The SNP chief suggested that she had been “wrestling” with the decision as to whether to carry on for several weeks now, saying she had to consider the “physical and mental impact” of leading the country after being in charges since 2014.
Ms Sturgeon was reluctant to be drawn on particular events – but November’s Supreme Court ruling which decide that her government could not hold a second independence referendum without Westminster approval came as a major blow.
She was heavily criticised for initially vowing to turn the next general election into a de facto referendum on Scottish independence – with unionist parties accusing her of being completely “out of touch” with public opinion.
The SNP boss then disappointed many nationalists by dropping the firm pledge, instead putting various options to the party membership at a special conference this March.
Earlier this week, a poll found that two-thirds of Scottish voters are opposed to the idea of a general election being used as a facto vote on independence.
Ongoing uncertainty over the strategy for the independence movement had raised questions about whether Ms Sturgeon was the one to lead the SNP through the next phase of its fight for separation from the UK.

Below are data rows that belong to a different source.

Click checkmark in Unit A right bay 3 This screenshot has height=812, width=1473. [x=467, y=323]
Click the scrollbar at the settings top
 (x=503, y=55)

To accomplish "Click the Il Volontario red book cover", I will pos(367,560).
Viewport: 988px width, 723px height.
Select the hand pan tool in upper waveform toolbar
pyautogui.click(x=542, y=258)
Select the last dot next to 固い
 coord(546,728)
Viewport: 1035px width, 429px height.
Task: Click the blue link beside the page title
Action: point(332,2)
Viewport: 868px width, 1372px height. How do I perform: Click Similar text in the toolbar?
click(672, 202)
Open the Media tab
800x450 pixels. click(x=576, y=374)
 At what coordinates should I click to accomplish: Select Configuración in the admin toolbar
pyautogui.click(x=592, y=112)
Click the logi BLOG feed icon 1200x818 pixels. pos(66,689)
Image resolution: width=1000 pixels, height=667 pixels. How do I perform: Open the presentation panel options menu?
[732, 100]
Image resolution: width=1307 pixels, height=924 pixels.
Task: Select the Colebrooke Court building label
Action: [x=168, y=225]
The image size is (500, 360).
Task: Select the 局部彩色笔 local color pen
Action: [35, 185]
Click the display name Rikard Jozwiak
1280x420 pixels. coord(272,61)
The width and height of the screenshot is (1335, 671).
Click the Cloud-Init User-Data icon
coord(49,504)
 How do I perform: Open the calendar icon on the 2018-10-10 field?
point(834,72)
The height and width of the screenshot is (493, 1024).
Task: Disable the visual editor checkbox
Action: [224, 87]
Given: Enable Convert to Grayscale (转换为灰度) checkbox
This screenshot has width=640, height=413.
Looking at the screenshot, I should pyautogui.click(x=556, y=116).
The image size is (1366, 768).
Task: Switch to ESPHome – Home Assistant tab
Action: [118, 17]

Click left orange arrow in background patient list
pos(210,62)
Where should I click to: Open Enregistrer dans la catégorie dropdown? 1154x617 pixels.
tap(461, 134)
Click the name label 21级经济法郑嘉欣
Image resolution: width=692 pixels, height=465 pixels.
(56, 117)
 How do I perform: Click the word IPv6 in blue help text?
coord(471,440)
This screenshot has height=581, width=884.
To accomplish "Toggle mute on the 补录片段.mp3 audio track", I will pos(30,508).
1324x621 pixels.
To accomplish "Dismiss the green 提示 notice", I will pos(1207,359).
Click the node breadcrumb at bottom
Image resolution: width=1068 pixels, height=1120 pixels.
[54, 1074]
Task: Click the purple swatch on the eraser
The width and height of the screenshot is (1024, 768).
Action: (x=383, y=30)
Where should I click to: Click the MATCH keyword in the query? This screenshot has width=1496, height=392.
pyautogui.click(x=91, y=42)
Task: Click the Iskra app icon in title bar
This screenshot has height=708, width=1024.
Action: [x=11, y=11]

Having led the party throughout the aftermath of 2014 first referendum, put the push on hold for the Covid crisis and overseen the failed legal battle for a vote, it appears the first minister felt she had taken the cause as far as she was able.
Although she insisted that the trans self-identification row “wasn’t the final straw” which led to her exit, the huge controversy over her legislation, which would have made it easier for Scots to change gender, clearly took its toll.
Scotland’s first minister has been under huge pressure over the issue ever since Isla Bryson – convicted of raping two women while she was a man called Adam Graham – was initially sent to a women’s prison.
Ms Sturgeon was forced in a U-turn as she confirmed that the rapist would be moved to a male prison. But she stuck by her stance on self-ID and threatened legal action over the decision by the Rishi Sunak government to block the legislation passed at Holyrood.
Support for independence, the SNP and Ms Sturgeon all dropped sharply amid criticism over the “fiasco”. Former deputy leader of the party Jim Sillars said would be Ms Sturgeon’s equivalent of Margaret Thatcher’s disastrous “poll tax”.
But Ms Sturgeon has hinted for some time that she was considering a future beyond Scottish politics. She said she did not “fear” life after politics, talking about wanting to work with young people and write a memoir.
Ms Sturgeon said on Wednesday she was looking forward to spending more time with her family, and indicated she will continue on the backbenches as an MSP “until, certainly, the next election” for Holyrood, which is due in 2026.